Los haitianos, como los mexicanos y los demás inmigrantes para la economía estadounidense, son importantes (casi esenciales) para nuestro país. Imagine un solo día sin ellos en nuestras actividades. Sólo habría que preguntarse qué sucedería con sectores tan vitales para el producto interno bruto como son turismo, construcción y agricultura.
Si están en nuestro territorio se debe, fundamentalmente, a tres razones: no tienen oportunidades de empleos en su país, por lo que se ven obligados (forzados económicamente) a emigrar; lo dejamos entrar porque nuestra economía demanda esa fuerza laboral, ya sea porque resulta más económico y hay menos costos para los empleadores; o son traídos porque el cáncer social de la corrupción junta a corruptos y corruptores, alimentando un mercado informal de trata de personas dispuestas a pagar para cruzar hacia un país que ha logrado un mejor desarrollo que el suyo.
La emigración no es una elección del ser humano; es una consecuencia de los actos irresponsables de quienes tienen bajo su responsabilidad administrar con equidad las riquezas del pueblo.
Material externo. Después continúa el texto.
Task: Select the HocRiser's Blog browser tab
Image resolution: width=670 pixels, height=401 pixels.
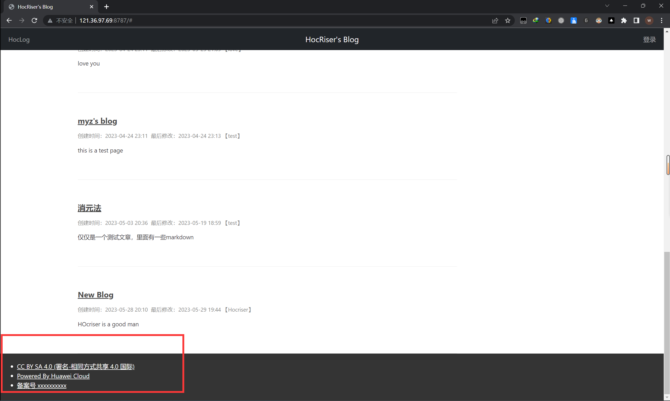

Haití, entre los siglos XVI y XVIII, fue una de las colonias preferidas de Francia. Hoy es un desecho producto del saqueo generalizado que ha sufrido. Todo aquel que ha tenido una cuota de poder en ese país ha querido “sacar lo suyo”.
República Dominicana, con una economía que es ocho veces el tamaño de la haitiana, debe mirarse en ese espejo. Nuestros gobernantes deben entender que la distribución equitativa de las riquezas es una decisión inteligente.